- Reading text
The cult of Nigel Farage has underpinned Ukip’s rise. Farage has been, with a year’s hiatus, leader for almost nine years. But for how much longer? He has previously said that, if Ed Miliband becomes prime minister – which the bookmakers still make the most likely outcome – he will have “failed”. Even if that doesn’t happen, the aftermath of a referendum on Britain’s membership of the European Union would, Ukip insiders say, be a logical time for Farage to stand-down.
So the question of who will replace him as Ukip leader is a pertinent one. Indeed, it sounds like the jostling has already begun. “Could I lead Ukip? Yeah I think I could lead Ukip and I think I could lead Ukip well.” So Paul Nuttall, the party’s deputy leader, tells me while we meet over three pints in a pub by St Pancras Station. The would-be new leader is upholding the best traditions of his boss.
Yet in other ways Nuttall is the antithesis of Farage. He is comprehensive-educated and from a working-class family of Labour supporters in Bootle, a dockyard town next to Liverpool. Bald and with an avuncular air, it seems remarkable that he is only 38. Nuttall has served as deputy to his friend Farage since 2010.

- Data section
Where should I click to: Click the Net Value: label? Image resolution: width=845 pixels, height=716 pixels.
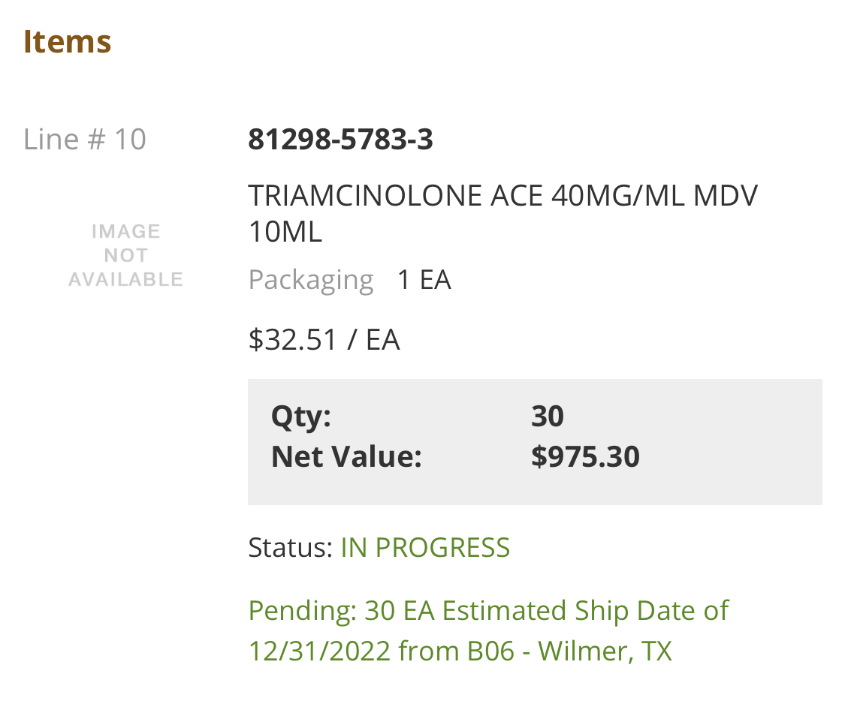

- Prompt 1
How would the sentence "Nuttall has served as deputy to his friend Farage since 2010." from the Ukip passage read in Spanish?
- Prompt 2
Retype the stretch of the Ukip passage from "Yet in other" through "Farage since 2010.".
- Prompt 3
Can you sum up the Ukip passage in two sentences?

- Task result 1
Nuttall ha ejercido como adjunto de su amigo Farage desde 2010.

- Task result 2
Yet in other ways Nuttall is the antithesis of Farage. He is comprehensive-educated and from a working-class family of Labour supporters in Bootle, a dockyard town next to Liverpool. Bald and with an avuncular air, it seems remarkable that he is only 38. Nuttall has served as deputy to his friend Farage since 2010.

- Task result 3
Farage has said he will have failed if Ed Miliband becomes prime minister, and Ukip insiders see the aftermath of an EU referendum as a logical time for him to stand down. Deputy leader Paul Nuttall, a 38-year-old from a working-class Labour family in Bootle who has served under Farage since 2010, says he thinks he could lead Ukip well.